Segundo o superintendente de Inovação e Economia Agropecuária da Seapa, Feliciano Nogueira, a assistência técnica será fundamental para reduzir os impactos dos eventos climáticos extremos sobre a produção rural.

“Diante das perspectivas relacionadas ao El Niño, nosso trabalho é orientar agricultores e pecuaristas sobre estratégias capazes de minimizar os efeitos do fenômeno climático e preservar a sustentabilidade das atividades agropecuárias”, afirma.

Cafeicultura precisa investir em resiliência climática

Especialistas destacam que a frequência crescente de eventos extremos exige uma mudança de postura no campo, com foco não apenas na recuperação dos danos, mas também na prevenção.

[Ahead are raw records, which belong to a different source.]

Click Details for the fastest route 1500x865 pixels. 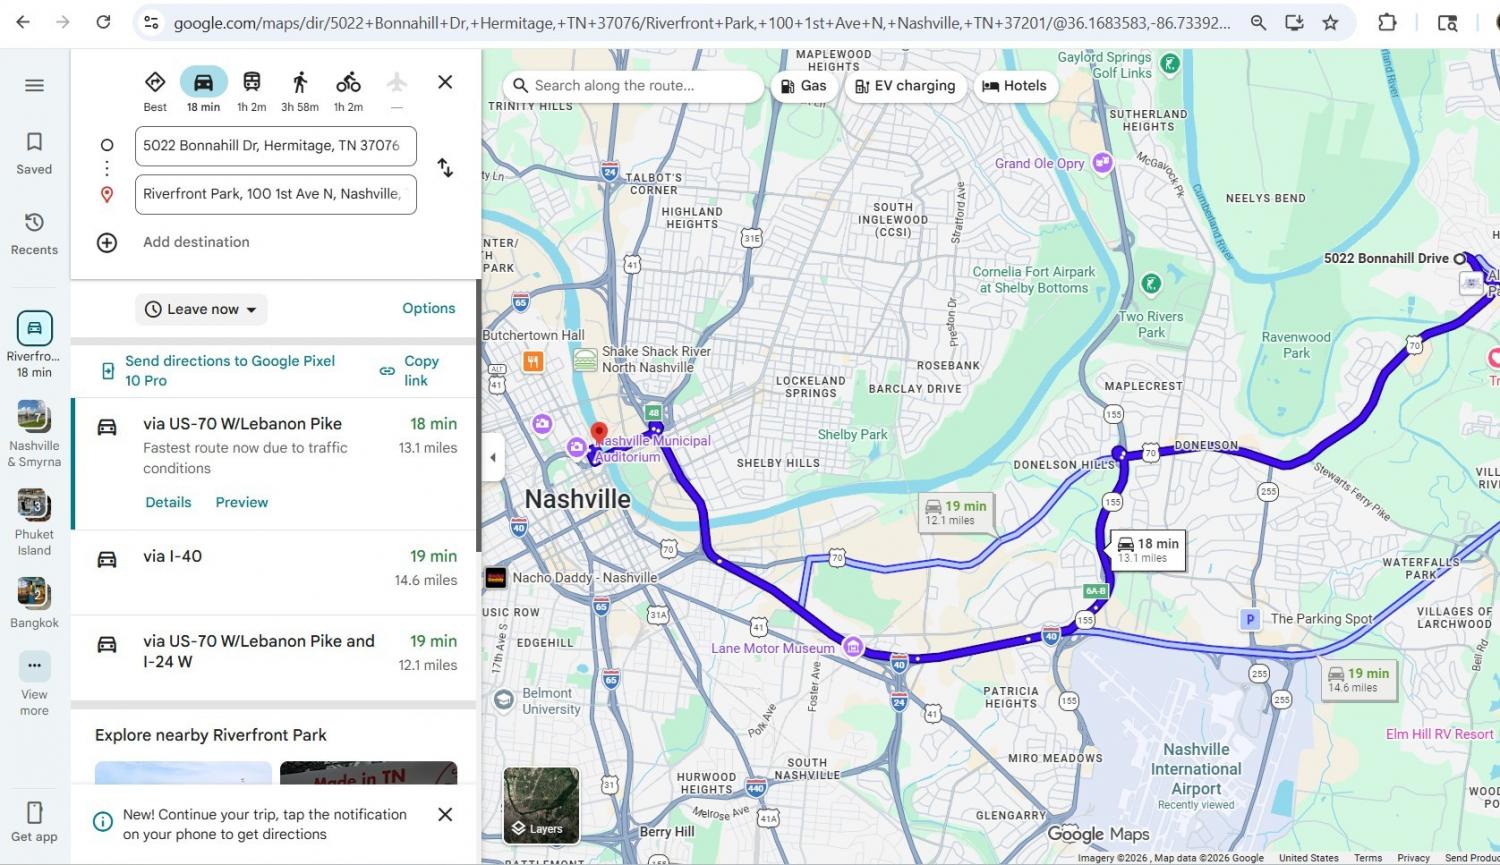point(168,502)
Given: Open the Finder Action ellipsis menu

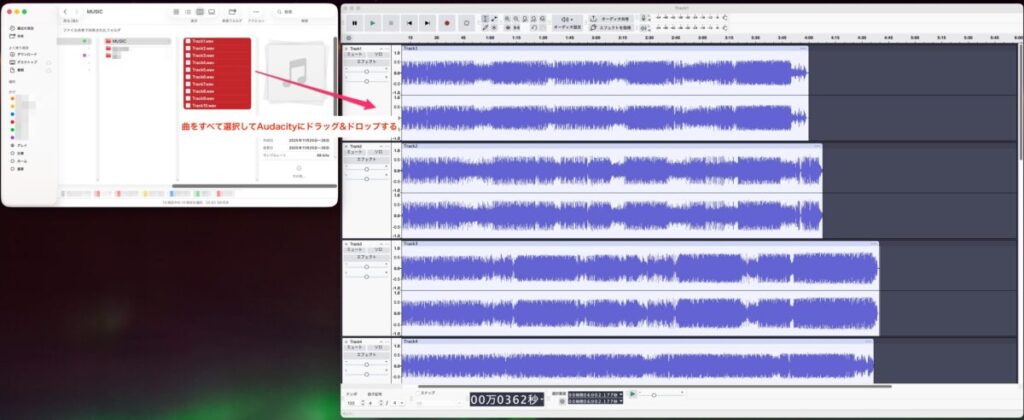Looking at the screenshot, I should [256, 11].
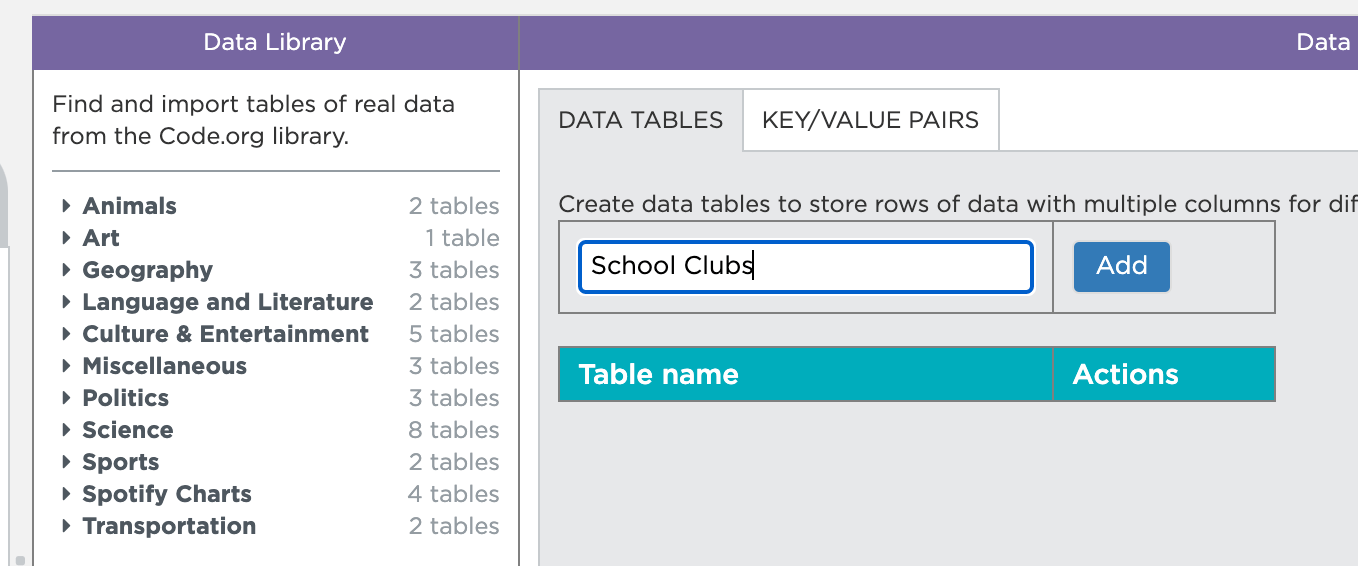Select the Politics category
The height and width of the screenshot is (566, 1358).
click(x=125, y=398)
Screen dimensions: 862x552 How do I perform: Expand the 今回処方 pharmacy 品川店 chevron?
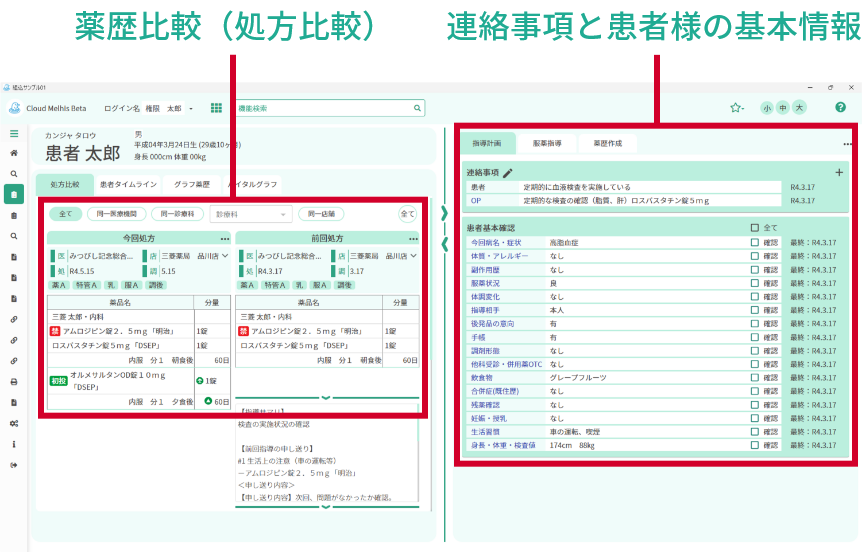point(223,256)
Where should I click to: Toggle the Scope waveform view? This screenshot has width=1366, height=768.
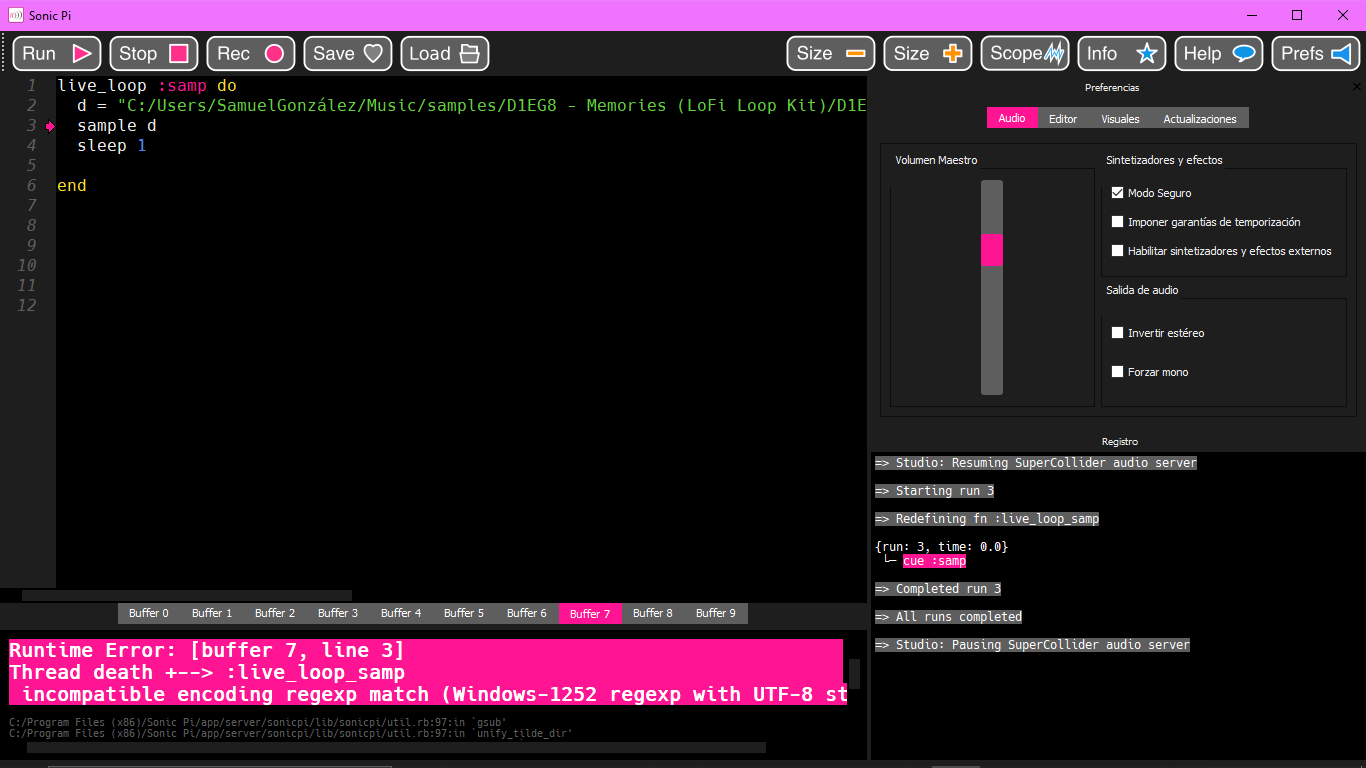click(x=1025, y=54)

Programas de irrigação sustentável, revitalização de bacias hidrográficas, certificações de boas práticas agrícolas e ferramentas de planejamento territorial estão entre as iniciativas que podem fortalecer a resiliência das propriedades rurais.

Para a cafeicultura mineira, líder nacional na produção de café, a combinação entre assistência técnica, manejo adequado e planejamento climático será cada vez mais decisiva para garantir produtividade, qualidade e competitividade diante dos desafios impostos pelas mudanças no clima.